Mini beef Wellington rolls

Photographer: Emma
Makes approximately 20 rolls

We kiwis love ourselves a good sausage roll.  For those unacquainted with the sausage roll, it is quite simply sausage meat wrapped in flaky pastry.  For decades they have been consumed,  dripping in bright red tomato sauce at little kid’s birthday parties and purchased by big kids from petrol stations with their brother – the mince pie.

In the last 10 or so years the sausage roll has been injected with new flavours and has become a regular on the finger food scene.  There have been beef, blue cheese and bacon versions, Thai chicken, even lamb and mint and they have been sprinkled with sesame seeds and poppy seeds, cut on angles and served with relish.

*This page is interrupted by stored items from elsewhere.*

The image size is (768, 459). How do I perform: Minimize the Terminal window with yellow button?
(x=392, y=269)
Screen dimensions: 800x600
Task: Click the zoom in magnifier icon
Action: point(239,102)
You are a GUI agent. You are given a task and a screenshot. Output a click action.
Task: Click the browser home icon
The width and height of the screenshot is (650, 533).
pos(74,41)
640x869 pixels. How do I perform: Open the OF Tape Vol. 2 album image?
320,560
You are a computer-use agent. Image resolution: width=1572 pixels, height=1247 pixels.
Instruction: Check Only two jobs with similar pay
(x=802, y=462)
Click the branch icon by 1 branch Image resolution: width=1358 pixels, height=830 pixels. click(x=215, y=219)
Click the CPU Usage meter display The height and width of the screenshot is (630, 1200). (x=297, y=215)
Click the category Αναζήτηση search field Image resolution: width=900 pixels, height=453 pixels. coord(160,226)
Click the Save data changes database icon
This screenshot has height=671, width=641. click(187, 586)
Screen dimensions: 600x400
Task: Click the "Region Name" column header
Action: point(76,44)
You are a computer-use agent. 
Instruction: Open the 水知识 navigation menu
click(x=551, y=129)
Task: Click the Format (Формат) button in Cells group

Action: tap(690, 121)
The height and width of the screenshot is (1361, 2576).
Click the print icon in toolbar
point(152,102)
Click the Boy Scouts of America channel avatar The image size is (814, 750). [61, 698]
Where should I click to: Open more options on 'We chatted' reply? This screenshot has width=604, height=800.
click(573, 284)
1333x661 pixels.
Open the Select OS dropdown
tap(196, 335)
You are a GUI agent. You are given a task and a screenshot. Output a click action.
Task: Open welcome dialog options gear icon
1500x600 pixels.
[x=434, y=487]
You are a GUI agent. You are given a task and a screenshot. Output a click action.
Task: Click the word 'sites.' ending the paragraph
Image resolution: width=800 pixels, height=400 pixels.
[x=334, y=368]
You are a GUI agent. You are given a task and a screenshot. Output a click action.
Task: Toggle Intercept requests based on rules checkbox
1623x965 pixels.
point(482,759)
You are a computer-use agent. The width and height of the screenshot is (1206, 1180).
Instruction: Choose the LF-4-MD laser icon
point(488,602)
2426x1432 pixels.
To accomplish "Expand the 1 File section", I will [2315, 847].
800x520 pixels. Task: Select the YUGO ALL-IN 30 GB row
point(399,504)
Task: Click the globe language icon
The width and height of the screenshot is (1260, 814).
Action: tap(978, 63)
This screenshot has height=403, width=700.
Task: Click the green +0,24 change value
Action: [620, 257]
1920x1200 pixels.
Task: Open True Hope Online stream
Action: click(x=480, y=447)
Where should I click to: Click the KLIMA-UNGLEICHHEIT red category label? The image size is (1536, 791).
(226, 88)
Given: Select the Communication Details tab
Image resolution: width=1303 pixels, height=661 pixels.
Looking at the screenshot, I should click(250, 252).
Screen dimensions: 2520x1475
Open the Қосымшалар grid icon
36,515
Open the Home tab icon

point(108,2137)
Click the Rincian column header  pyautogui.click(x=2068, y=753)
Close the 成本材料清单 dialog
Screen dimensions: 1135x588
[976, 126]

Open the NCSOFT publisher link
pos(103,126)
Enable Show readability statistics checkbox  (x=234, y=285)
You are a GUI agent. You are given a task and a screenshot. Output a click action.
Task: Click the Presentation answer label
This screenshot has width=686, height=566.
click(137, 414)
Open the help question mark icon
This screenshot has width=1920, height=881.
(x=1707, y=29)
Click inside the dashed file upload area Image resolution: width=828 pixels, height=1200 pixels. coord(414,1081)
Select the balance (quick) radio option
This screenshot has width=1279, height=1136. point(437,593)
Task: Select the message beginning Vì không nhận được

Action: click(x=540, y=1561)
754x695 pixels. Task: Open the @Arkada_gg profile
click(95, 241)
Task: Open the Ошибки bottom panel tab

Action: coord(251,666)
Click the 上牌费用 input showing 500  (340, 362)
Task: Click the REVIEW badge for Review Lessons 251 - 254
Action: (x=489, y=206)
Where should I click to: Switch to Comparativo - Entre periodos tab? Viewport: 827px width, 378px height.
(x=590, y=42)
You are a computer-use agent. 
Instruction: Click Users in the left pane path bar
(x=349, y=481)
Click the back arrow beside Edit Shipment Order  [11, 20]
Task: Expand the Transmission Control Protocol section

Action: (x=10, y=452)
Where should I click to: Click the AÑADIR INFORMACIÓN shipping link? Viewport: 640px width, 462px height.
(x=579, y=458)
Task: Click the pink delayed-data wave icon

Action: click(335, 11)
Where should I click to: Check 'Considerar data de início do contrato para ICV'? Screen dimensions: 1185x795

This sausage roll goes one step further in poshness (I know this isn’t a word) and instead of mince, uses eye fillet.  It’s a melt in the mouth morsel fit for any kind of gathering.

INGREDIENTS

For the beef
500g eye fillet beef
Salt and pepper to season
1 tsp olive oil

For the mushrooms
1 tsp olive oil
250g brown button or brown field mushrooms, sliced
5 sprigs thyme, chopped

To finish
2 tbsp Dijon mustard
2 sheets puff pastry
1 egg, whisked lightly

METHOD


1. Cut the eye fillet into strips, approximately 2.5 – 3cm in diameter and then season the strips with salt and pepper.
2. Heat a frying pan with olive oil and once smoking, sear the beef on all sides (note: you are just forming an outer crust on the beef, not cooking through). Remove from the pan and set the beef aside.
3. Heat a little more oil in the pan and add the sliced mushrooms. Cook the mushrooms until they are dry (mushrooms leach quite a bit of moisture when cooked so you want to cook for long enough that all the liquid has evaporated and the mushrooms have reduced substantially in size). Stir through the chopped thyme right at the end of cooking and then leave the mushroom mixture to cool.
4. Blend the mushrooms in a food processor until smooth.
5. The next stage is similar to when making sushi. Dust your bench with a little flour and roll the pastry sheet even thinner – approximately 1-2mm in thickness. The thinner the better, but try to keep it in a square or oblong shape.
6. Spread a thin layer of the mushroom mixture on the pastry; start at the end of the pastry which is closest to you and cover an area 6cm in length by the width of your pastry but leaving a boarder of a couple of mm each side. There should be an adequate amount of mushroom mixture spread on the pastry to completely encase the beef.
7. Brush your beef strips with the Dijon mustard and place them lengthways in the centre of the mushroom mixture. Wrap the pastry around the beef, trim the excess pastry, press the ends together and then place the Wellingtons on a baking sheet lined with baking paper. Refrigerate until you are ready to cook.
8. Preheat your oven to 200ºC on Bake.
9. Brush your Wellingtons with egg wash and place into your preheated oven for approximately 8 minutes (you want to cook your pastry and have medium to medium-rare beef).
10. Remove from the oven, rest for a few minutes on a chopping board and then slice into bite-sized rolls.
11. Serve the little Wellingtons immediately, on their own or with a tomato relish.